# SOURCE DOCUMENT
BEGIN

Record-breaking cold about to sweep eastern U.S.

So much for a warm and fuzzy Valentine’s Day.

As many as 18 cities across the East could endure record-breaking cold Sunday, forecasters say.

New York City’s temperature could plummet to -1 degrees Fahrenheit at Central Park– shattering the record of 2 degrees set during World War I.

Bridgeport, Connecticut, could suffer an all-time low of -1 degrees. Philadelphia could tie its record low of 2 degrees.

And those are just the real temperatures.

Factor in brutal winds, and every state from northern Pennsylvania to Maine will feel wind chills below -15 degrees.

Sunday’s wind chill warnings affected over a dozen states from the Mid-Atlantic up into New England and affects some 53 million people.

New York City Mayor Bill de Blasio urged residents to brace for dangerous conditions.

“The city is facing some of the coldest temperatures and wind chills we’ve seen in the last 20 years,” de Blasio said. “Extremely cold weather can be life-threatening — especially for seniors, infants and people with medical conditions.

The city ordered all crane operations to stop Saturday due to the fierce winds.

The bitter cold air, however, is not forecast to last long. Temperatures will warm throughout the day, but will remain cold enough for the possibility of more days of severe winter weather if a new system moves in.

Parts of the South under the gun

Even the South isn’t immune to the brutal winter weather.

Another storm is expected to develop Monday in the Southeast and then move to the Northeast by Tuesday.

The heaviest snow will likely fall from Tennessee to the interior Northeast, meteorologists say, especially near the eastern Great Lakes and higher elevations of the Appalachians.

‘Wall of snow’

A cold air mass across the Great Lakes has spawned heavy lake-effect snow that is pushing inland, especially near Buffalo, New York.

Lake-effect snow happens when moisture from warmer lake waters mixes with cold air from the north, causing more than 2 to 3 inches of snow an hour.

“Depending on where you are, if you’re just south or north of this lake effect, it can look like a wall of snow is coming down,” CNN meteorologist Chad Myers said.

Deadly pileup

Intense snow and terrible visibility Saturday factored into a fatal pileup involving at least 60 vehicles near Fredericksburg, Pennsylvania.

At least three people died in the pileup on Interstate 78, Pennsylvania State Police said. More than 70 people were injured.

“It was definitely a whiteout. I couldn’t see any farther than probably two city blocks,” Raoul Jardine of Allentown said.

“I saw brake lights and pulled off to the side. Somebody hit me when I was parked in the shoulder.”

Parts of I-78 were still closed Sunday morning.

Frostbite concerns

With the coldest weather of the season, the National Weather Service issued a warning about the symptoms and dangers of frostbite.

When frostbite strikes, ice crystals can form on the skin. Then the skin starts feeling warm, even though it hasn’t defrosted, the weather agency said.

After that, the skin can have a waxy appearance and turn red, pale or white, the NWS said. Finally, frostbitten skin can turn dark blue, black or gray, and cause pain that can last for hours.

END

# PROMPT 1
In the article on the cold weather, write everything from "When frostbite strikes, ice" down to "weather agency said." again, swapping "ice crystals" for "frost".
# PROMPT 2
Do these statements agree with the cold-weather article? Answer yes or no for each, and quote the words that decide it. (a) Philadelphia could set a new record low. (b) The fatal pileup happened on Interstate 78. (c) The bitter cold air is forecast to last a long time.

# INFORMATION SUPPLIED

BEGIN

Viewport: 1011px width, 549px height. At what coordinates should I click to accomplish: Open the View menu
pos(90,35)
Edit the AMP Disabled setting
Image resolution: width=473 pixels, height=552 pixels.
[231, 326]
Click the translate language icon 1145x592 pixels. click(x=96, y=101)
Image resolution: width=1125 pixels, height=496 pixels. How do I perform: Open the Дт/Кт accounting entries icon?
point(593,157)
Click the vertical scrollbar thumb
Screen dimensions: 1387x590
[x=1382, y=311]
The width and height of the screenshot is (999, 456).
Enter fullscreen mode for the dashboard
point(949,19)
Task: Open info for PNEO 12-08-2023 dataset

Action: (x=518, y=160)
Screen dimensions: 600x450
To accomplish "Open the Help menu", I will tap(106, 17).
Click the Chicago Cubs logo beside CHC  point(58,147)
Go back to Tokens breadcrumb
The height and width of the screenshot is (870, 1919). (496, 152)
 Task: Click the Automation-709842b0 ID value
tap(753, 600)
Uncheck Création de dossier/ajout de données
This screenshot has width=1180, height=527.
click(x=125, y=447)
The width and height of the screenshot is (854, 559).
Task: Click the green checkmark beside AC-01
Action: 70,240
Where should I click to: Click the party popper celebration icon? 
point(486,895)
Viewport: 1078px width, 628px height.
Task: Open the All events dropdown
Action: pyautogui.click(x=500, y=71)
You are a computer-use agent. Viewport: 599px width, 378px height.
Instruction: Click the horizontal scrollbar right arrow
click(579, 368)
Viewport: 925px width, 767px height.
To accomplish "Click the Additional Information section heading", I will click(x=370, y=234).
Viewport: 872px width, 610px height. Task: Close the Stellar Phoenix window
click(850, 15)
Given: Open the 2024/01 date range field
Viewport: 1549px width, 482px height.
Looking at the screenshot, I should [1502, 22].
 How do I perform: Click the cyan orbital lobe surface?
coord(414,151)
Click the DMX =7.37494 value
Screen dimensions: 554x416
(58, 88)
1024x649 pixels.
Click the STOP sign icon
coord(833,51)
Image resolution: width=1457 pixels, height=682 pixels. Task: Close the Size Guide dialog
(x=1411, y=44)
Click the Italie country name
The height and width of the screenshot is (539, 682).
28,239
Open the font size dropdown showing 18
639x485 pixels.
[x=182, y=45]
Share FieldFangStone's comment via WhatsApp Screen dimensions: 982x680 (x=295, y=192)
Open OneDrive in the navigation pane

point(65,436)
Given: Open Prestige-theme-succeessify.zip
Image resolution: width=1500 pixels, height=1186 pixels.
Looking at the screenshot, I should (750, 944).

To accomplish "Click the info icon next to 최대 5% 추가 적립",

END

# ANSWER BOX 1
When frostbite strikes, frost can form on the skin. Then the skin starts feeling warm, even though it hasn’t defrosted, the weather agency said.

# ANSWER BOX 2
(a) No: "Philadelphia could tie its record low of 2 degrees."
(b) Yes: "At least three people died in the pileup on Interstate 78"
(c) No: "The bitter cold air, however, is not forecast to last long."